Write out the rows below as a numbered list, skipping any blank lines and leaving the pictures out.

···

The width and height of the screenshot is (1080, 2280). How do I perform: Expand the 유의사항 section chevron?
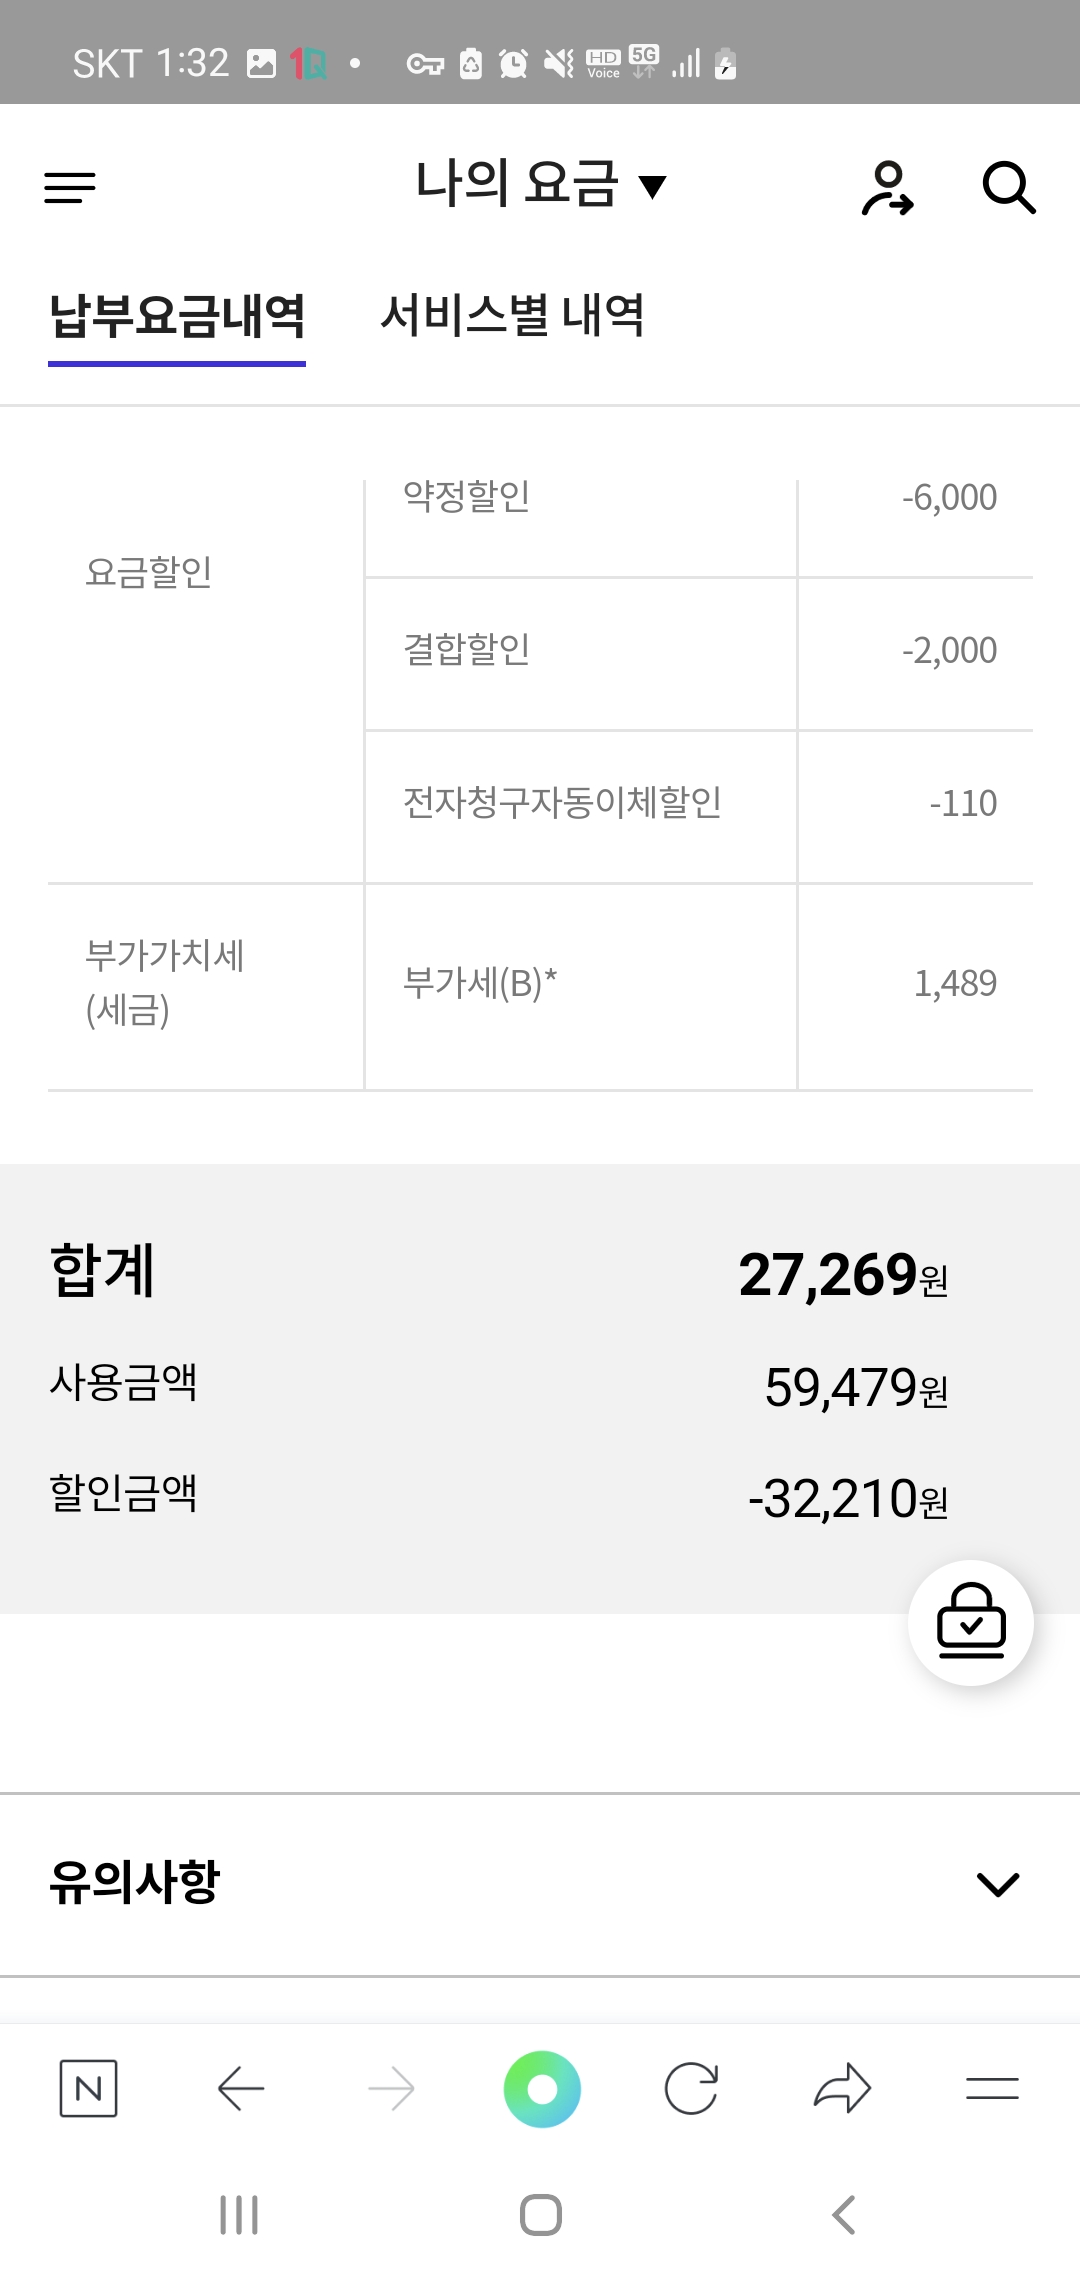997,1884
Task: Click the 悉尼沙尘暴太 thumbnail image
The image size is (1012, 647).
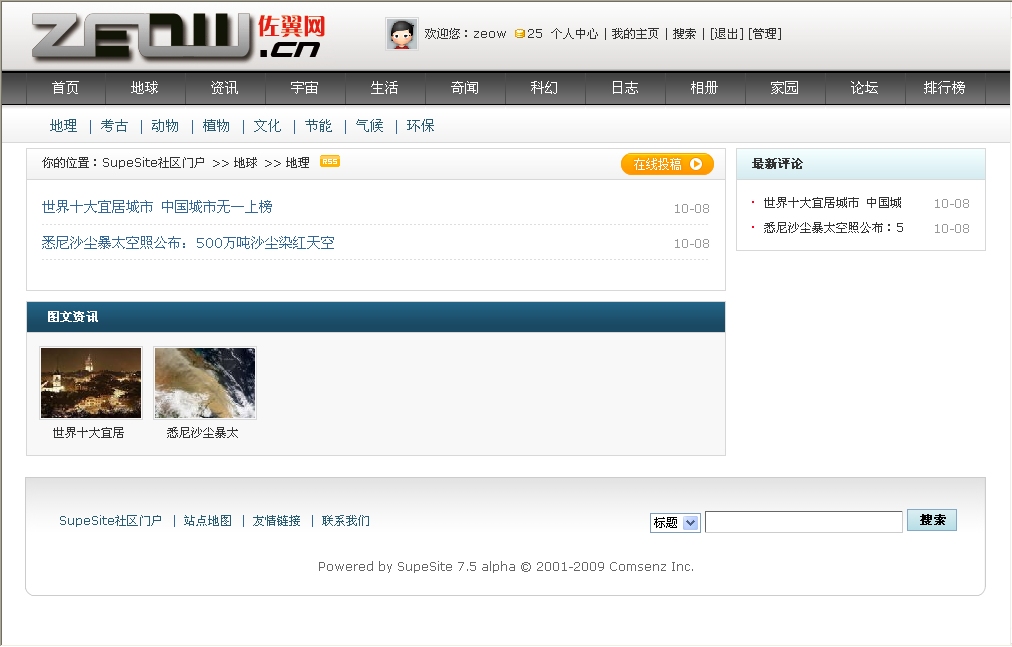Action: [204, 383]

···

> [RESULT]:
1. The width and height of the screenshot is (1080, 2280). How do I perform: Expand the 유의사항 section chevron?
2. 997,1884
3. Task: Click the 悉尼沙尘暴太 thumbnail image
4. The image size is (1012, 647).
5. Action: [204, 383]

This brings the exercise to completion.